__What to do__
Show each line from the records below in which the word "element" occurs.

__Information supplied__
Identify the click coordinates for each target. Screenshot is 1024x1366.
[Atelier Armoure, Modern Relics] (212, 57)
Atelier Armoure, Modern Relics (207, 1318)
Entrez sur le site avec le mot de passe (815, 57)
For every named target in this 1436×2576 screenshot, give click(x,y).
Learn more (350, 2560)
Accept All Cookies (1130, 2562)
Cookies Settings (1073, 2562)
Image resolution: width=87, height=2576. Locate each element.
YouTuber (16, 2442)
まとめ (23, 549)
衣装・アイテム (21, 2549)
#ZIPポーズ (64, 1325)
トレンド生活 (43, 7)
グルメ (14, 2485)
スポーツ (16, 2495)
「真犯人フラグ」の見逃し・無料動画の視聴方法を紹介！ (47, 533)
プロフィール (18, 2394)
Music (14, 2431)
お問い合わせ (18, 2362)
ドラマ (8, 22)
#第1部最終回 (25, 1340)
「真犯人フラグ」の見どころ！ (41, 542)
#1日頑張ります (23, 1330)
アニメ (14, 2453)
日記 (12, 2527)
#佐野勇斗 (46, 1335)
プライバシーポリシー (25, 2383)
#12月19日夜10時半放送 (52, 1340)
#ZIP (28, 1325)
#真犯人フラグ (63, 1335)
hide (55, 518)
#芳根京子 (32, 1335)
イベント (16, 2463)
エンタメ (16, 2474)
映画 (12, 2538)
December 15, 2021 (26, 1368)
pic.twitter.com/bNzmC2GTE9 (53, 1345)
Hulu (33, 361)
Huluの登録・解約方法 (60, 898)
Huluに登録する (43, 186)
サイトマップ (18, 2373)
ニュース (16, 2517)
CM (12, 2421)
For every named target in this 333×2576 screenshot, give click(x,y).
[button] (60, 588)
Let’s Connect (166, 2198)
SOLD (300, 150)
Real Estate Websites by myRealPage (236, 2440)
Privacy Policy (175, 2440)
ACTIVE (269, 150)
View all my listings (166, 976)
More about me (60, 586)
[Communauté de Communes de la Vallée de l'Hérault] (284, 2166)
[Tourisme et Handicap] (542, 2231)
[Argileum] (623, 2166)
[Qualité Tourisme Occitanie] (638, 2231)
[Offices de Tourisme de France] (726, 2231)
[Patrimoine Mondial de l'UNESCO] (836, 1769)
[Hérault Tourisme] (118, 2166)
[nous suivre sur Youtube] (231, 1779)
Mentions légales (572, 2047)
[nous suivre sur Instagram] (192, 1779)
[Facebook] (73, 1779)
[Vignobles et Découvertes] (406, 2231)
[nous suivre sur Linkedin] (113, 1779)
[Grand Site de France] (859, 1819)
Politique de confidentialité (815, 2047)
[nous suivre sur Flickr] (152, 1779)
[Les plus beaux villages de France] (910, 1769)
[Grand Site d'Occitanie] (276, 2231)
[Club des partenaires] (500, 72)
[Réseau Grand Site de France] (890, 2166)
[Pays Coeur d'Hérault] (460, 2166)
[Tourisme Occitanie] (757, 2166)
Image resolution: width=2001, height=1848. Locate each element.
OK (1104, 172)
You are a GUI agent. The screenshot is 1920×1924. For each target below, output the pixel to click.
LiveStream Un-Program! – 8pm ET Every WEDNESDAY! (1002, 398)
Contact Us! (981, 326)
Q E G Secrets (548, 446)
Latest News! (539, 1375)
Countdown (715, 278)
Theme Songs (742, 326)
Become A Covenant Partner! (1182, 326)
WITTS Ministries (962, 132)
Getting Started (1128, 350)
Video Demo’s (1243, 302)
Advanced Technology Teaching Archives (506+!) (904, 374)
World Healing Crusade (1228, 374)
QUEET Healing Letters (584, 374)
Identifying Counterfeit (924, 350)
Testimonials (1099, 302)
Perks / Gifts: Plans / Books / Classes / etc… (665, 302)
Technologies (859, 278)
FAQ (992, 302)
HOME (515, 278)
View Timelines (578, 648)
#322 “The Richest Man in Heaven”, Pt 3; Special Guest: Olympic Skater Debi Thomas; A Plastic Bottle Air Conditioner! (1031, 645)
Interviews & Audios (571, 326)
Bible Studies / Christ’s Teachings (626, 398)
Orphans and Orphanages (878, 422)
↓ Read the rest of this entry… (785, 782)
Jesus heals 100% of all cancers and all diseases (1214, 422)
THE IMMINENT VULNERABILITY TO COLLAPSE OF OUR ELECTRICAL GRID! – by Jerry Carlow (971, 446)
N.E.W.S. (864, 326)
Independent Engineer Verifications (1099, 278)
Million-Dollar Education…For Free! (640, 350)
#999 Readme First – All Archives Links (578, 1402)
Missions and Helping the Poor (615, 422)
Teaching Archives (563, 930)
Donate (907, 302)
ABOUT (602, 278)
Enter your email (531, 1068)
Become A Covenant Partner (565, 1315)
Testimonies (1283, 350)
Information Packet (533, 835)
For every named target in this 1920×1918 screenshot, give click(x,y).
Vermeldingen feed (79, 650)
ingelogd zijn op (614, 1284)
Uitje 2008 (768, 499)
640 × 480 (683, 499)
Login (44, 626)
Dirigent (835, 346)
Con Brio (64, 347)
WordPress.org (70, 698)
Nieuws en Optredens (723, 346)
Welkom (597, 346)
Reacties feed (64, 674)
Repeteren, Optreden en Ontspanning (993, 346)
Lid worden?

__Answer for the task__
Image resolution: width=87, height=2576. Locate each element.
Image resolution: width=2001, height=1848. Locate each element.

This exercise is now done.